Ward 5 candidates make their case

Published 12:21 pm Saturday, March 10, 2018

Two candidates will appear on the ballot for the Ward 5 seat on Franklin’s City Council come the election in May: Wynndolyn Hilliard-Copeland and Ricky Sykes. The seat is currently held by Copeland’s mother, Councilwoman Mary Hilliard, who has announced that she will not seek re-election.

When asked about her campaign and what she hoped to bring to the council, Copeland highlighted her willingness to listen to issues and provide feedback, the importance of keeping citizens informed of policies and procedures and being dependable.

Her priorities for the city, if elected, would be to promote public safety, support economic development to provide tax relief for all citizens, support educational programs for youth and adults and enhance youth and adult recreation opportunities.

Sykes, who ran unsuccessfully for the Ward 5 seat against Hilliard in 2014, said he was inspired to run again in order to hep people and try to make a difference in the community.
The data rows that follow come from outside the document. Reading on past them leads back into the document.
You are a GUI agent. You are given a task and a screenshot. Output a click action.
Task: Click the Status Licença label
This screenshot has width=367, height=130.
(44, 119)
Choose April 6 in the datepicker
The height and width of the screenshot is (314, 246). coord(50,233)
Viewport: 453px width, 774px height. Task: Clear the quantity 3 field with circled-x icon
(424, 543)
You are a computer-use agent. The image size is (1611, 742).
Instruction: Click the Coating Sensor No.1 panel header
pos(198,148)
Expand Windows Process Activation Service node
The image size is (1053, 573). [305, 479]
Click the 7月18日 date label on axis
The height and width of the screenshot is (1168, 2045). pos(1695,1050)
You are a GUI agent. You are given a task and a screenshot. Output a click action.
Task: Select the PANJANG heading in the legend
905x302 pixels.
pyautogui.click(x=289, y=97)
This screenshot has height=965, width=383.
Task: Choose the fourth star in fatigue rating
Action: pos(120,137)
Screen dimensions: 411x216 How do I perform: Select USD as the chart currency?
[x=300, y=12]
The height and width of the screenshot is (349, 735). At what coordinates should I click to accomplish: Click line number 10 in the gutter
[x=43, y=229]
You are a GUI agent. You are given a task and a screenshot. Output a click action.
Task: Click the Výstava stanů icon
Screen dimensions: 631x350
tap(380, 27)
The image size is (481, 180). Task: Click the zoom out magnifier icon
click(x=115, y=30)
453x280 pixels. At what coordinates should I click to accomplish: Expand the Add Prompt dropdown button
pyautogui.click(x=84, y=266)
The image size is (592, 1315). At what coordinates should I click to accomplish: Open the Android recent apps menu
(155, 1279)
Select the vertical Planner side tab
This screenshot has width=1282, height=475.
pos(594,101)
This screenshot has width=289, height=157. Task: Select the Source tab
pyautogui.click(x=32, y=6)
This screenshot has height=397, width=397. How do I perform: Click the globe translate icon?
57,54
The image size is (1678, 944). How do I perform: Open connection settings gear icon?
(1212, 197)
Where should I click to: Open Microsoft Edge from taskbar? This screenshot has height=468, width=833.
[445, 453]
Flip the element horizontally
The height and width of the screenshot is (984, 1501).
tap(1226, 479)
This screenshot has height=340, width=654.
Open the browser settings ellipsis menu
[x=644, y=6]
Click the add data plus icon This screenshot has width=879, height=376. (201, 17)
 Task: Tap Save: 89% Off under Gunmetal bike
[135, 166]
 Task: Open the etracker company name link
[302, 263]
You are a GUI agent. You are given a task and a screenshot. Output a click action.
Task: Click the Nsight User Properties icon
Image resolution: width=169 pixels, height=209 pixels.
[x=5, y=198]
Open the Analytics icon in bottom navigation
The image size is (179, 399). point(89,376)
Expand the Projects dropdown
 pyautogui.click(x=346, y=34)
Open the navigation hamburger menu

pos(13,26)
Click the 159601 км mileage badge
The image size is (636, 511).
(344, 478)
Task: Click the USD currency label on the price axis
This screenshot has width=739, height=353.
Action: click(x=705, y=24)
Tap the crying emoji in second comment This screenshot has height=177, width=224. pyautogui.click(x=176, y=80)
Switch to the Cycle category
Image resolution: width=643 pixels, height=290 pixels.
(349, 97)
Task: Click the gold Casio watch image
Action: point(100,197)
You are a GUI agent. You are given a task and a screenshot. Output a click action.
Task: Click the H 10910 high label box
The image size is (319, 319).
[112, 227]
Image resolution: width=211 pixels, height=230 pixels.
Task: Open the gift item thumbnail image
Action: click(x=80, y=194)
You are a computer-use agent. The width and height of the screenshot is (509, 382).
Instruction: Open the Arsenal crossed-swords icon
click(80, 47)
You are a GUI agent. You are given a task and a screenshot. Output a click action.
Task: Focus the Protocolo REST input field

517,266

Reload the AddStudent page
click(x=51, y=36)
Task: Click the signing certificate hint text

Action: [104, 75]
He is the current chairman of the Franklin City Democratic Committee.

“The FCDC had no one to show interest so I decided to step up,” he said.

When asked about his campaign, Sykes highlighted his volunteer experience working with city youth via the Franklin Department of Parks and Recreation and said one of his priorities, if elected, would be integration.

“I plan to be a team player, open minded to ideas, an attentive listener and focus on solutions that will promote and better our city,” he said. “I am committed to integration among city council because it is necessary so we can effectively work together to help serve our community.”

Though chairman of the FCDC, Sykes said he is not running for council as a democrat. He confirmed, however, that he had obtained the backing of the party within the third congressional district.

City Registrar Jennifer Maynard explained that Virginia Code section 24.2-613 specifies that only in elections for federal, statewide and General Assembly offices will a candidate who has been nominated by a political party or in a primary election be identified by the name of his or her political party.

“That means [in local elections] you don’t get your party identifier on the ballot,” she said.